My colleague created a virtual machine for me in our datacentre a few weeks ago. (Thanks Michael!) Earlier this week I needed to create a second virtual machine to cluster with it, and I felt that the best way to maximize my resources completely would be to create another virtual machine identical to the first. Okay, all I had to do was pop open the Settings window for the virtual machine and copy it.
We have 25 physical host servers in the lab environment in question, and no Virtual Machine Manager. Crap.
I could, if I had to, connect to each host one by one looking for the virtual machine in question, but that would be a waste of time… not to mention that as a one-off solution it could work, but it is a bad habit to get into. I needed a better solution.

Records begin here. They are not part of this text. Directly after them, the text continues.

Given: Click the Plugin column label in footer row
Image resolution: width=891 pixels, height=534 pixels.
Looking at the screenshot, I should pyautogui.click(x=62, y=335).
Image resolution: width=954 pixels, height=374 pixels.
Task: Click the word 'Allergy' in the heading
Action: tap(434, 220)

If you ever find yourself in the position, here’s a tip: As long as you have the Integration Services installed, there is a registry key in the virtual machine that gives me my answer. So open Regedit and navigate to:
HKEY_LOCAL_MACHINE\SOFTWARE\Microsoft\Virtual Machine\Guest\Parameters
See? There it is, right there in black and white. In fact, it’s there three times – under HostName, PhysicalHostName, and PhysicalHostNameFullyQualified. I no longer need a map, I no longer need to go looking by hand.
But Mitch, isn’t there a way to do this in PowerShell?
I’m glad you asked. Sure, here it is:
(Get-ItemProperty –path “HKLM:\SOFTWARE\Microsoft\Virtual Machine\Guest\Parameters”).PhysicalHostName
Of course, if you are a stickler about it, you can change the last bit to PhysicalHostNameFullyQualified, but that’s up to you.
Now that you know where you are… keep going!